Effects of two sorting formats and four test criteria on equivalence class formation
Let learners stack items into piles and accept scattered correct responses to turn more trainees into equivalence-class passers.
01Research in Context
What this study did
The team compared two ways to run a sorting test after match-to-sample training.
One way is stacking: the learner puts all A items together, then all B items, then all C items.
The other way is clustering: the learner makes little piles of A-B-C sets.
They also tried four passing rules, from strict (nine right in a row) to loose (nine right total, errors allowed).
Adults without disabilities served as participants.
What they found
Stacking plus looser rules produced the most equivalence classes.
Clustering plus strict rules produced the fewest.
In short, how you ask people to sort, and how perfect they must be, changes who passes.
How this fits with other research
Arntzen et al. (2018) already showed that a tiny warm-up with delayed identity matching lifts class yields.
The new study keeps the same lab set-up but swaps the warm-up for easier test rules, giving you two levers instead of one.
Perez et al. (2020) found that blocking the view of the correct comparison hurts transitivity.

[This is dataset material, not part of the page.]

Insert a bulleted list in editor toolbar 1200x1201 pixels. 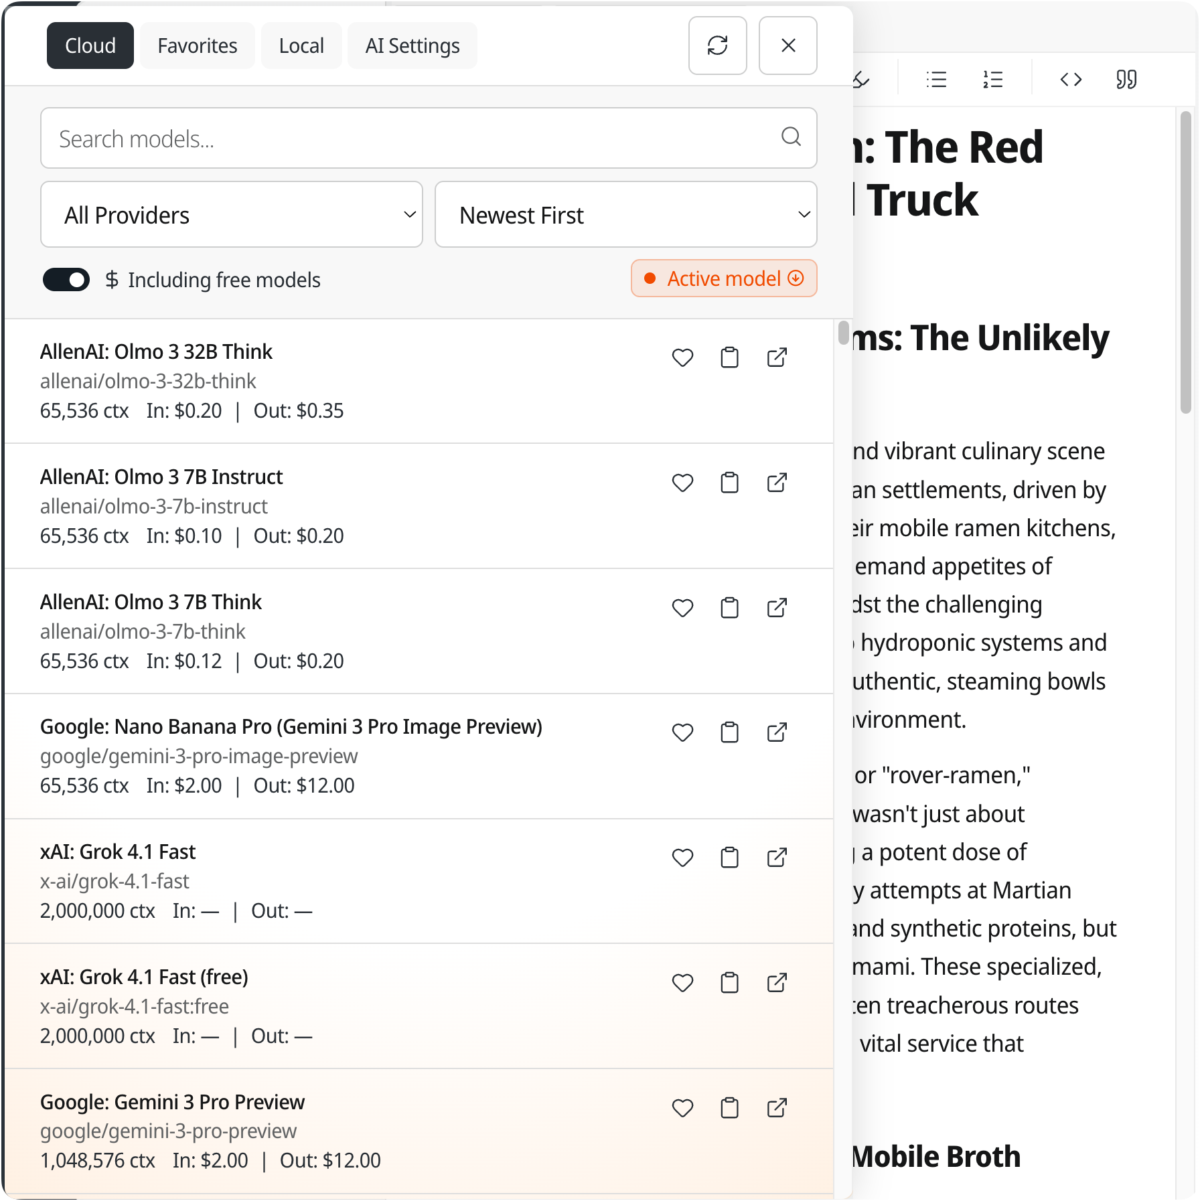coord(936,80)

That seems opposite, yet both papers say the same thing: small test details swing the final score.
Where Perez guarded against false negatives, Arntzen et al. (2025) show how to create more true positives.
Why it matters
If you run equivalence-based reading or social-skills programs, switch your post-test to stacking sorts and allow non-consecutive correct answers.
You will see more learners pass without extra training, saving hours of drill time.
Want CEUs on This Topic?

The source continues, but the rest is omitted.